**Exercise instructions:**
For this task, extract exactly the lines of the data below, from the line containing "Open the Create menu" through the last one, with pictures left out.

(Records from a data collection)
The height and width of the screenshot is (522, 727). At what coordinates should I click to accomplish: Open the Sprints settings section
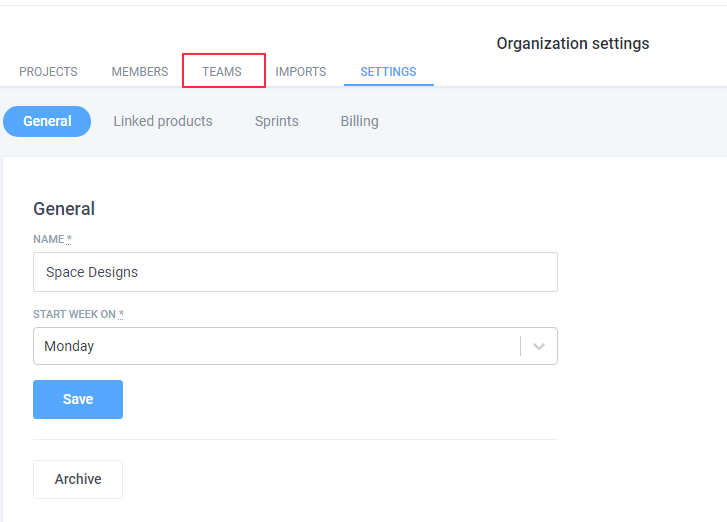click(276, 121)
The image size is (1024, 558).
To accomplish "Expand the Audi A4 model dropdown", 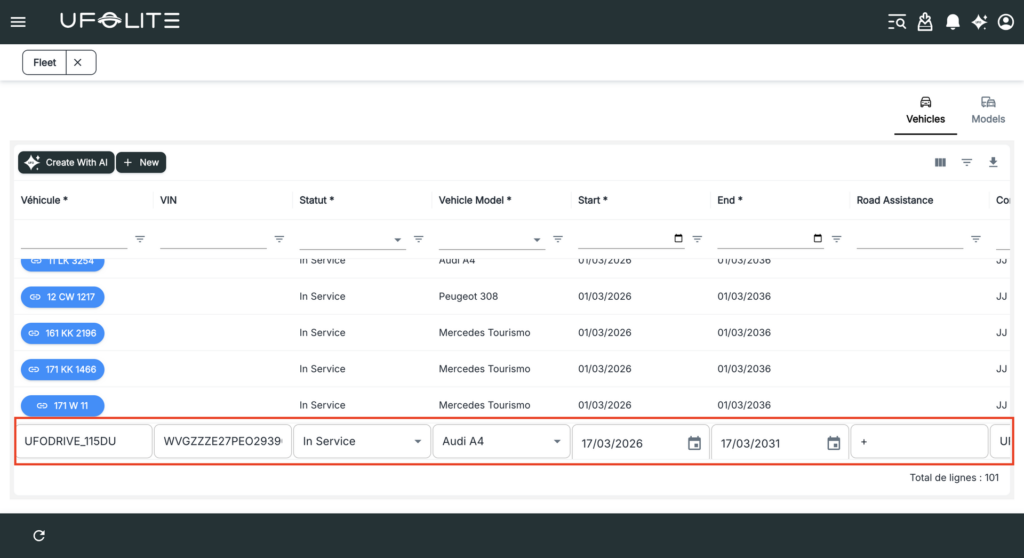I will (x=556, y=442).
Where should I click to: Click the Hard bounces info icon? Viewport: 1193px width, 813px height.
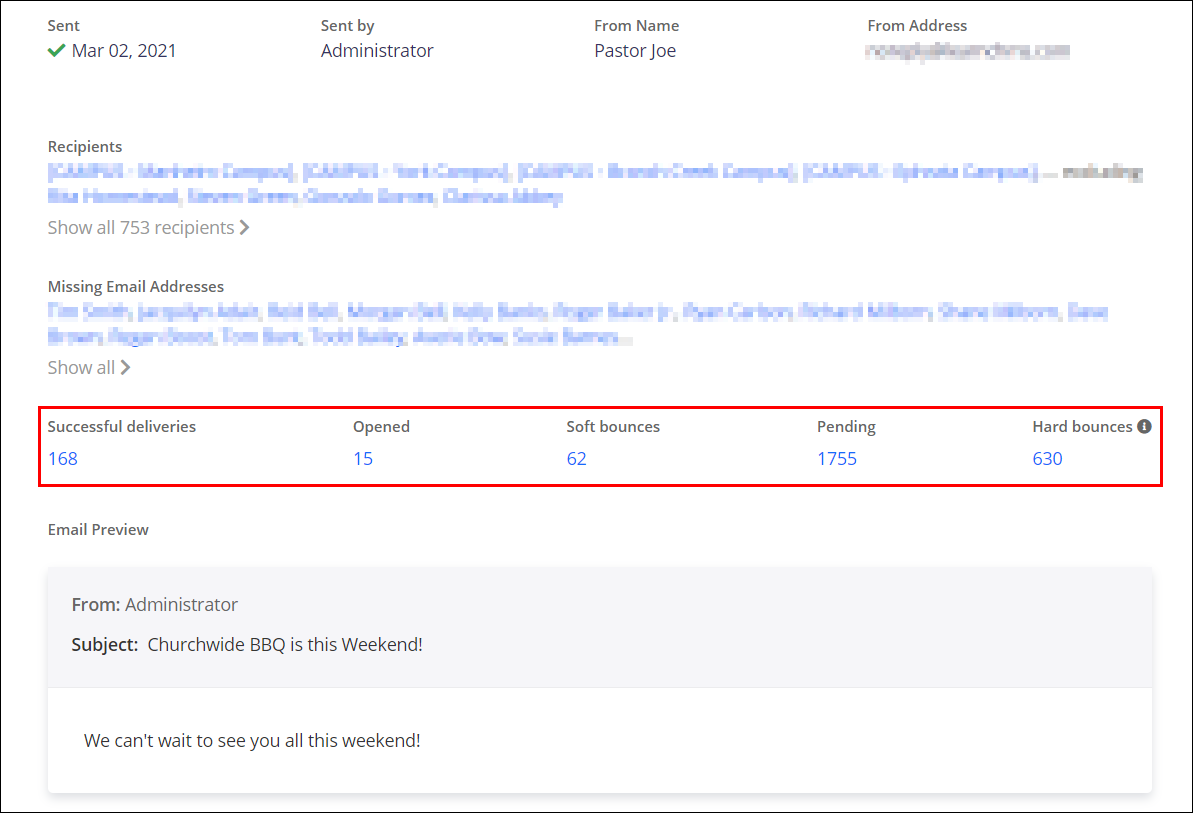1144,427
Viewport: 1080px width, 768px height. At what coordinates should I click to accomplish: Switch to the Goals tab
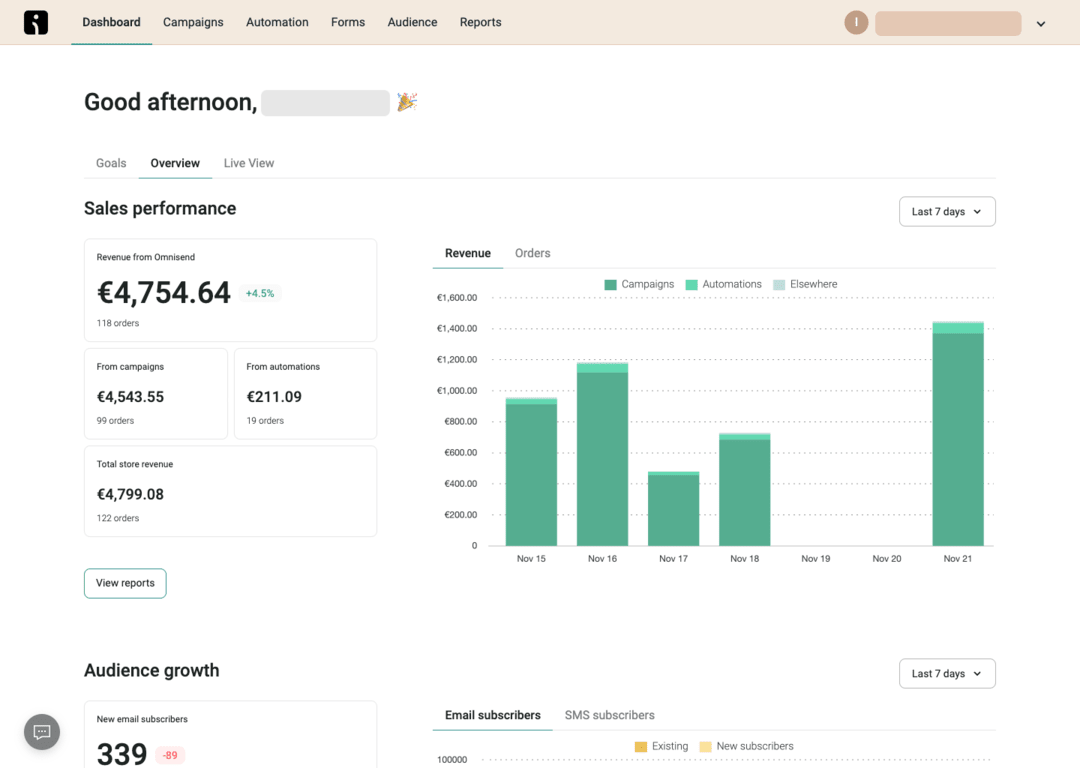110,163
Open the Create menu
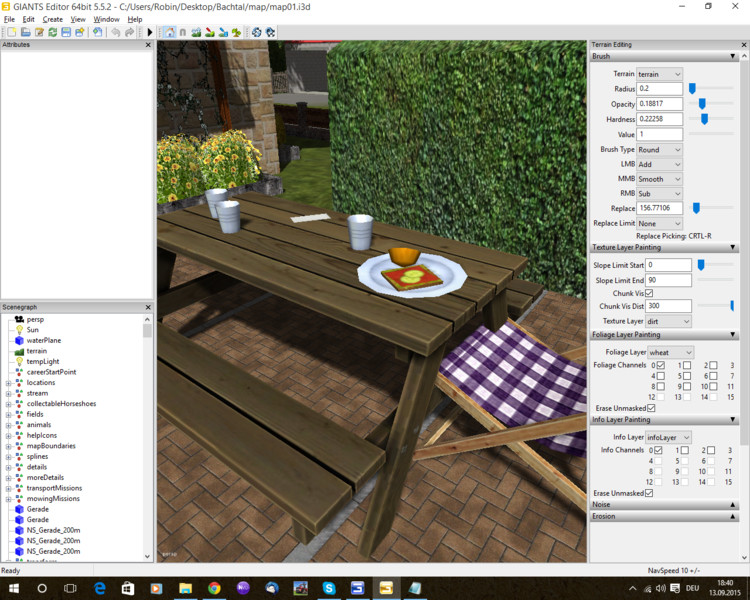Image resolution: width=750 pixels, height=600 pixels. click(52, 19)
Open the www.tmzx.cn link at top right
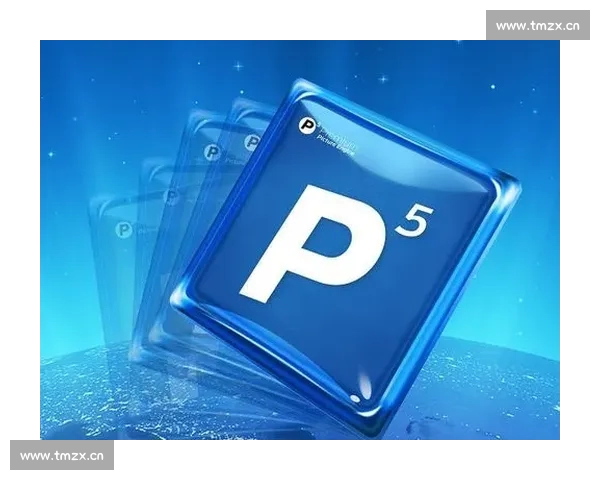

**Result:**
Open the Create menu
Image resolution: width=750 pixels, height=600 pixels. click(52, 19)
Open the www.tmzx.cn link at top right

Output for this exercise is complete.